All major studies and reports on the sustainability of digital resources point to a multitude of barriers that can be clustered into four factors:
Economic: Who owns the problem, and who benefits from the solutions? Who pays for the services, long-term preservation, development, and curation? From the [BRTF]: While there is “general agreement that digital information is fundamental to the conduct of modern research, education, business, commerce, and government,” there is “no general agreement, however, about who is responsible and who should pay for the access to, and preservation of, valuable present and future digital information.”
Technical: Simple services are needed, but they are not simple to build, implement, integrate and support in our complex environment. Successful structures that can support digital scholarship must account for user needs, emerging technologies/file formats, adverse working contexts (fieldwork, offline, multi-platform), and should be supported at the enterprise scale. Commercial/proprietary offerings can provide a lot of functionality out of the box, but with potentially high licensing costs. Open source solutions are prevalent and freely available, but often require significant financial, development and support investment.
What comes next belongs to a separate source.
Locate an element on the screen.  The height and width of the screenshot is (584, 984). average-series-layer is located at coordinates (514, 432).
Political/Organizational: We think the Media Vault Program community approach to making research data safe and easy to share puts a spotlight on both the urgency of the problem, and the challenges that must be overcome structurally in order to make progress on solutions. For example, there are good reasons for the various service provider organizations to innovate on their own, but there is much to gain from working together on common goals and milestones. In fact, where communities have succeeded in softening the boundaries between content producers and consumers, supporters and beneficiaries, significant successes have been achieved. Conversely, where misalignment around roles, goals and responsibilities persist, so do the barriers to sustainable stewardship.
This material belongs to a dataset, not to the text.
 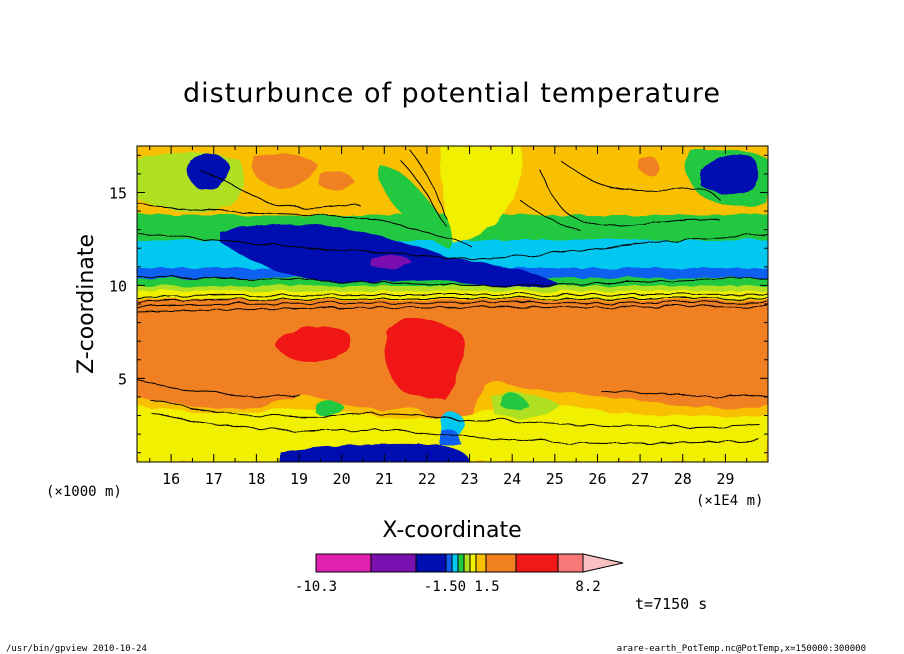 I want to click on chart-title: disturbunce of potential temperature, so click(x=452, y=94).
Social: We live in interesting times, where disruptive technologies such as Facebook and Google are transforming how we communicate culturally, and the prevalence of cheap/stolen media has produced an expectation that things should be always available, conveniently packaged, and free. Where some organizations, such as the Long Now Foundation, are hoping to “provide counterpoint to today’s “faster/cheaper” mind set and promote “slower/better” thinking,” it may be up to those of us who care deeply about the persistence of research data to step up as the seas continue to change.
Sometimes simple is good enough, as is evidenced by many technologies that have solved complex problems adequately. MP3, RSS, PGP, Skype, Twitter, tinyURL, WordPress blogs and gmail. What all of these technologies have in common is that their developers took on a problem and tried to solve an essential part that would have maximal benefits for most, but not all users. If we can devise solutions that will help 80% of our research community, will that be a reasonable and desirable outcome? Will it be a good enough start?
The Media Vault Program represents an opportunity to overcome the barriers to development, adoption and sustainability of services through its community-driven approach. Our community understands the urgency of the problem and faces the challenges posed by these barriers in their everyday work. Furthermore, we foresee that “access to data tomorrow requires decisions concerning preservation today.” Our campus needs a thriving, well-governed, effective program to address what is recognized as one of the “most urgent” and essential problems facing research organizations today.
We believe that in order to make major progress for the community we need three things:
- Program: A supported, sustainable community of participants, providers and sponsors.
- Platform: A next-generation Media Vault platform that is enterprise strength in terms of reliability and scalability.
- Pledge: A statement of support from the campus executive.